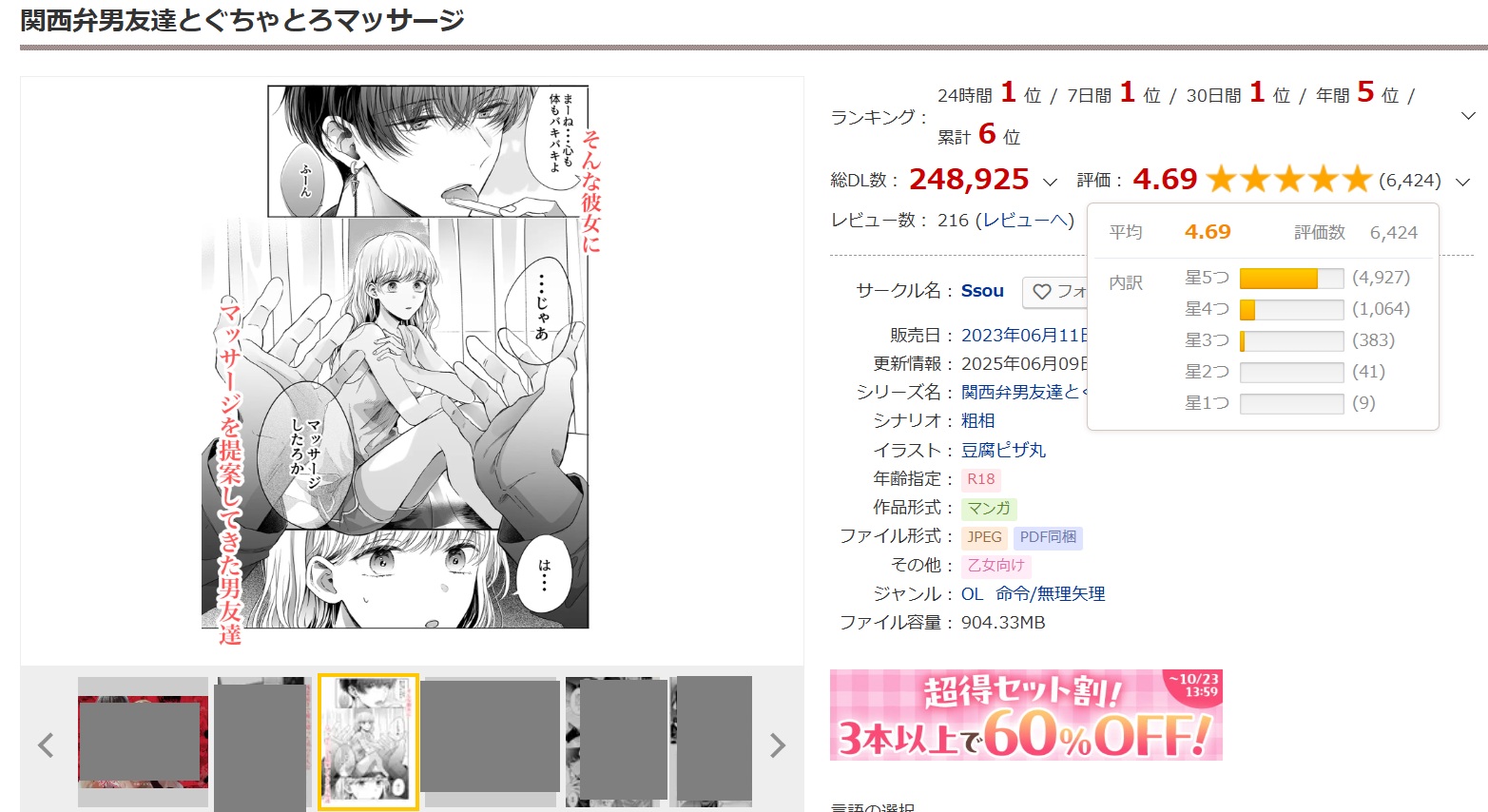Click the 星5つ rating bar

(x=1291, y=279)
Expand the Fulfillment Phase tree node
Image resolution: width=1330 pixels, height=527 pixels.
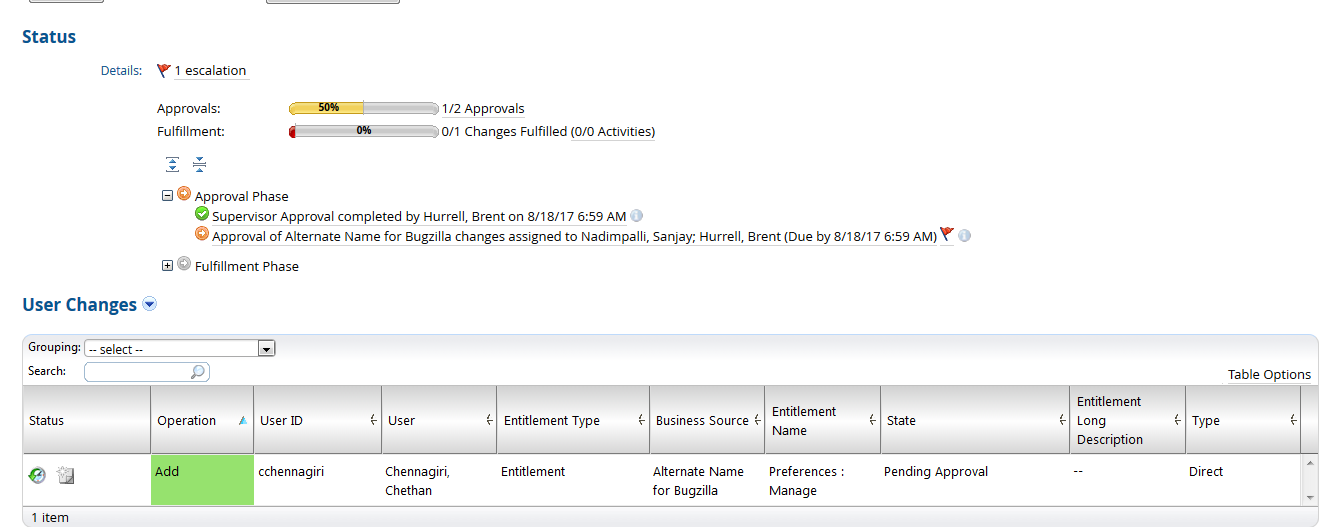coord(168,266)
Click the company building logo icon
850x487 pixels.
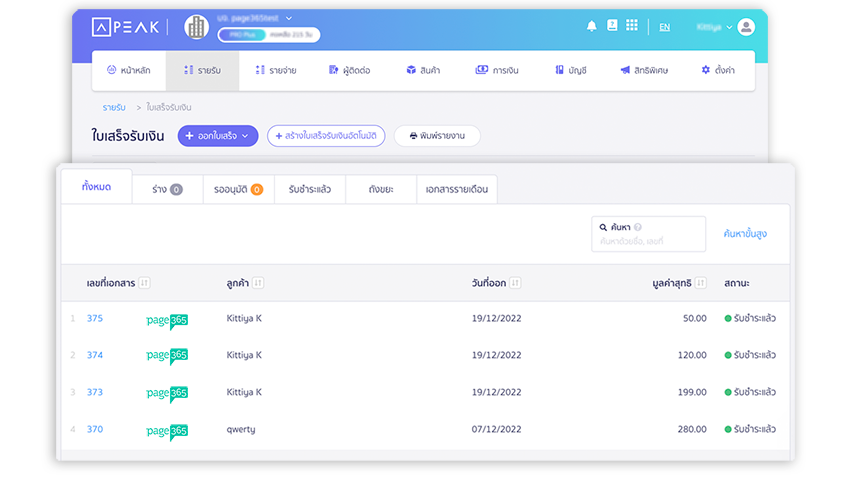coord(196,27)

________________________________________

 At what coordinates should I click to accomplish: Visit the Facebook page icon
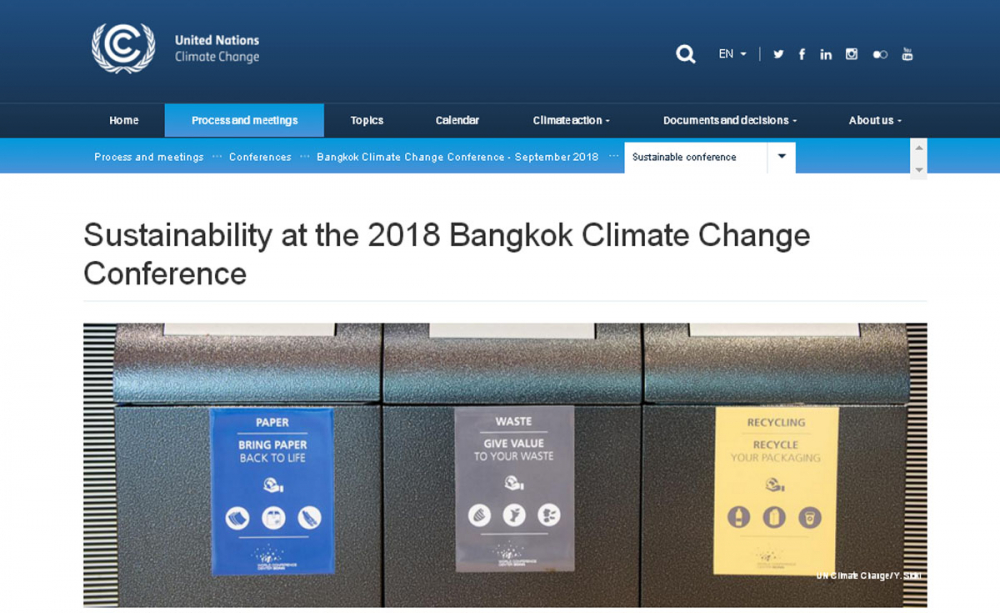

________________________________________

WHAT YOU WILL DO:
When a line in the records holds the string "icon", copy that line.

SOLUTION:
Click the company building logo icon
 At what coordinates should I click to accomplish: Visit the Facebook page icon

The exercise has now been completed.